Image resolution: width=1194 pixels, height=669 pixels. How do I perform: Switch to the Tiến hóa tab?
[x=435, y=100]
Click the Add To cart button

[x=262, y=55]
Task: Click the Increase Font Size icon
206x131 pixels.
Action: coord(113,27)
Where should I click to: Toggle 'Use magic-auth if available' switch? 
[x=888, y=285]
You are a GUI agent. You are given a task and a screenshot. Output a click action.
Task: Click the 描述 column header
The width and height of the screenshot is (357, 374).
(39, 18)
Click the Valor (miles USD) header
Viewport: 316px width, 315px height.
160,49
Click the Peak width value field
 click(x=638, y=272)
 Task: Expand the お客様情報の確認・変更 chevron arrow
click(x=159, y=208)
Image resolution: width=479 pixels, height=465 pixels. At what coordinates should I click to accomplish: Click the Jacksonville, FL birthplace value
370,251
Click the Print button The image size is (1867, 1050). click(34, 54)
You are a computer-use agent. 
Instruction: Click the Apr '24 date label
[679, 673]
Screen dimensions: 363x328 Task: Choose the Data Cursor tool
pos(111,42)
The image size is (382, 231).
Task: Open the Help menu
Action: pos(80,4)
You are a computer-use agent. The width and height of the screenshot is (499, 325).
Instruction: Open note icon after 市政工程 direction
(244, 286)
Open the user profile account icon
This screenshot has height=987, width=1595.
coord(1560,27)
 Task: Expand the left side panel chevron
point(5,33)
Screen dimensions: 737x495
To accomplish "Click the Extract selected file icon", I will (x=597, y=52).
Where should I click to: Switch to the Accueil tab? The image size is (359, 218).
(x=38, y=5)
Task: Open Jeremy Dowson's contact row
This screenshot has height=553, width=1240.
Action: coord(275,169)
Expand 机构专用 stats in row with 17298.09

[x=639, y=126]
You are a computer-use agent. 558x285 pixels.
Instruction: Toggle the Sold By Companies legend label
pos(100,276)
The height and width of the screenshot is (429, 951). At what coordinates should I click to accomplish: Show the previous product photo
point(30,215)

━━━━━━━━━━━━━━━━━━━━

**Problem description**.
Copy all of the lines above without changing a thing.

**Result for this exercise**.
Image resolution: width=1194 pixels, height=669 pixels. How do I perform: Switch to the Tiến hóa tab?
[x=435, y=100]
Click the Add To cart button

[x=262, y=55]
Task: Click the Increase Font Size icon
206x131 pixels.
Action: coord(113,27)
Where should I click to: Toggle 'Use magic-auth if available' switch? 
[x=888, y=285]
You are a GUI agent. You are given a task and a screenshot. Output a click action.
Task: Click the 描述 column header
The width and height of the screenshot is (357, 374).
(39, 18)
Click the Valor (miles USD) header
Viewport: 316px width, 315px height.
160,49
Click the Peak width value field
 click(x=638, y=272)
 Task: Expand the お客様情報の確認・変更 chevron arrow
click(x=159, y=208)
Image resolution: width=479 pixels, height=465 pixels. At what coordinates should I click to accomplish: Click the Jacksonville, FL birthplace value
370,251
Click the Print button The image size is (1867, 1050). click(34, 54)
You are a computer-use agent. 
Instruction: Click the Apr '24 date label
[679, 673]
Screen dimensions: 363x328 Task: Choose the Data Cursor tool
pos(111,42)
The image size is (382, 231).
Task: Open the Help menu
Action: pos(80,4)
You are a computer-use agent. The width and height of the screenshot is (499, 325).
Instruction: Open note icon after 市政工程 direction
(244, 286)
Open the user profile account icon
This screenshot has height=987, width=1595.
coord(1560,27)
 Task: Expand the left side panel chevron
point(5,33)
Screen dimensions: 737x495
To accomplish "Click the Extract selected file icon", I will (x=597, y=52).
Where should I click to: Switch to the Accueil tab? The image size is (359, 218).
(x=38, y=5)
Task: Open Jeremy Dowson's contact row
This screenshot has height=553, width=1240.
Action: coord(275,169)
Expand 机构专用 stats in row with 17298.09

[x=639, y=126]
You are a computer-use agent. 558x285 pixels.
Instruction: Toggle the Sold By Companies legend label
pos(100,276)
The height and width of the screenshot is (429, 951). At what coordinates should I click to accomplish: Show the previous product photo
point(30,215)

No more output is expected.